Interestingly enough, EF Core applications face a problem with manifestations similar to those I encountered when dealing with JSON-serialized request payloads, even though it has very different underlying causes. Specifically, while the framework (unlike the JSON serializer) can take advantage of non-parameterless constructors to populate individual discrete values (e.g., first and last name – values in the SQL sense, not necessarily represented by value types), navigation properties present difficulties.

In my demo application, for example, each employee has a mandatory department – the Employee class exposes Department as a navigation property. To faithfully express the design intent, the property doesn’t use a nullable type. (It is Department, not Department?.) However, the fact that each employee works for a department doesn’t mean the property will always be populated. By default, it won’t, in fact – not unless you explicitly request it using the Include clause:

context.Employees.Include(employee => employee.Department)

If you don’t request it, the required Department property will be null. Any bells ringing? 😊

(Obviously, this is hypothetical – the demo app doesn’t use EF Core, so it doesn’t directly apply.)

The EF Core tutorial on nullable reference types suggests a solution that I find clever, and I decided to adopt a variant of it for my request models. Here’s a snippet of my modified EmployeeRequest class (see the ManualPropertyImplementation branch of the repo):

public class EmployeeRequest
{
    ...

    private string? lastName = null;

    private DateTime? dateOfBirth = null;

    ...

    public string LastName
    {
        get => this.lastName ??
            throw new InvalidOperationException(
                $"The value of {nameof(this.LastName)} is not set.");
        set => this.lastName = value;
    }

    [JsonIgnore]
    public bool IsLastNameSet => this.lastName != null;

    public DateTime DateOfBirth
    {
        get => this.dateOfBirth ??
            throw new InvalidOperationException(
                $"The value of {nameof(this.DateOfBirth)} is not set.");
        set => this.dateOfBirth = value;
    }

    [JsonIgnore]
    public bool IsDateOfBirthSet => this.dateOfBirth.HasValue;

    ...
}

Each property uses a nullable backing field whose value initially gets set to null, but the getter will never return null.
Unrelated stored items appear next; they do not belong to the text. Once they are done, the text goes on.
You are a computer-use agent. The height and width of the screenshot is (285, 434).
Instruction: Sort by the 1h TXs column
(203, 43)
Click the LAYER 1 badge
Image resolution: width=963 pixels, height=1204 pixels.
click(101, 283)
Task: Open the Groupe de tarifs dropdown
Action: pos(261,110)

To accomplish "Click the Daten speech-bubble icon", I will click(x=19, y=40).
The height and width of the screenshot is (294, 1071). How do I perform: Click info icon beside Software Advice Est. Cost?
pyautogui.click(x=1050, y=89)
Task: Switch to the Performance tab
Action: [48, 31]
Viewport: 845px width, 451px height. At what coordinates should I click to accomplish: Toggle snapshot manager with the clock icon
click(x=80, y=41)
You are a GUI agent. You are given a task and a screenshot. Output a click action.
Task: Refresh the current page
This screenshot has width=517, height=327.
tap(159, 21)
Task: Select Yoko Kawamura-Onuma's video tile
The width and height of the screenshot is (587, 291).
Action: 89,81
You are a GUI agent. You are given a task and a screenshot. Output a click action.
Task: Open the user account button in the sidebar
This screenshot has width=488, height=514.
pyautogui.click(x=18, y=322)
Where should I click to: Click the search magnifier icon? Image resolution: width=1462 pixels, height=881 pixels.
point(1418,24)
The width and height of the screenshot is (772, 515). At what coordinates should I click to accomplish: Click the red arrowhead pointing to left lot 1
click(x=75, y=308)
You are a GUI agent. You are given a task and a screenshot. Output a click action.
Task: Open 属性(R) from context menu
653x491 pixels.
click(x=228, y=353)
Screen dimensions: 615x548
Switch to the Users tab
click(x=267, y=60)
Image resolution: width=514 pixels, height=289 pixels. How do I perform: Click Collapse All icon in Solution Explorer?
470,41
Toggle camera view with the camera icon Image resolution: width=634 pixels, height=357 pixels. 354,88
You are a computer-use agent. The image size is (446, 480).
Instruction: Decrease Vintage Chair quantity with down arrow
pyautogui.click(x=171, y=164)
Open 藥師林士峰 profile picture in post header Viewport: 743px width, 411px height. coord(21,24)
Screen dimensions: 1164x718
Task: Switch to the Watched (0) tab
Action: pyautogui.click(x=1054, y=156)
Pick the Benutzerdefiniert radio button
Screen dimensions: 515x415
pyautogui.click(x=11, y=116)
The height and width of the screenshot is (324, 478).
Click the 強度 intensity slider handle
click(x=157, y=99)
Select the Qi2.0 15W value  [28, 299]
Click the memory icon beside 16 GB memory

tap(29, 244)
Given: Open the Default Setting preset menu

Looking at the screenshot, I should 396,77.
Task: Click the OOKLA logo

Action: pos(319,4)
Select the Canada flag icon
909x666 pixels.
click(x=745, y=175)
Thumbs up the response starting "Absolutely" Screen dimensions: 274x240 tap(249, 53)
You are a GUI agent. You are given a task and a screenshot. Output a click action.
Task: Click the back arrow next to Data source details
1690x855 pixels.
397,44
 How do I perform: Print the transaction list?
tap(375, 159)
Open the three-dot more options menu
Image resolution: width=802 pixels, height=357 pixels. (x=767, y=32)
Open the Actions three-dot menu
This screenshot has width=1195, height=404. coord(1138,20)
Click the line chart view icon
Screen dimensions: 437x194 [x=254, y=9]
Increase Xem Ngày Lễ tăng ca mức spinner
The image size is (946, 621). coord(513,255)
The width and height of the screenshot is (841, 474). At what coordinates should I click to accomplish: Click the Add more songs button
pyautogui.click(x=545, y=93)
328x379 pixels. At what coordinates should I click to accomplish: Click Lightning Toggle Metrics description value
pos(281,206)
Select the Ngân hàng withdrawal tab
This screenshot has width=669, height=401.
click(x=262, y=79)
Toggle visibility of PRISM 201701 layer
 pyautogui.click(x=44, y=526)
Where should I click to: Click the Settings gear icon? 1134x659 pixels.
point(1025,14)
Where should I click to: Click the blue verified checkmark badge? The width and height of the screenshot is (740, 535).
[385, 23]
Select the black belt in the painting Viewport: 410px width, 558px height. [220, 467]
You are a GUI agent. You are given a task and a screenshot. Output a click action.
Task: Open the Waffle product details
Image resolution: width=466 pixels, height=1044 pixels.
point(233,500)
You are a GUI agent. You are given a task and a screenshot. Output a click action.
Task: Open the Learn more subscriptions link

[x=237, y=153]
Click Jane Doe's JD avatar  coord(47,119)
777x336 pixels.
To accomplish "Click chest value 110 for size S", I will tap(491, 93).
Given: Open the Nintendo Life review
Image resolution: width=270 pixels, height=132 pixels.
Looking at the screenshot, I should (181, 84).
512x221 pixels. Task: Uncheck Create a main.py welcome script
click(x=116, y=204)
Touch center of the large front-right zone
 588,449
Instead, if you try to get the property value when it isn’t available, an exception gets thrown at that point. The downside is that you can’t test the property value for null – you’ll get the exception if you try and it is null. Because the validation engine (my improvised implementation, that is) needs the ability to perform this test, I added the Is***Set properties instead.

The pattern also works in value types. As a result, I was able to introduce additional validation logic to enforce the presence of both DepartmentId and DateOfBirth.

Of particular interest are the implications this has for the validator bug, the missing validation of last name:

It still leads to an exception (obviously) – a bug is a bug! – but…
It fails much earlier – at the point where you try to dereference/assign the missing value, copy it from the request model to the POCO, as opposed to somewhere deep down, in a seemingly random place
The exception has a useful, informative message (“The value of LastName is not set.”)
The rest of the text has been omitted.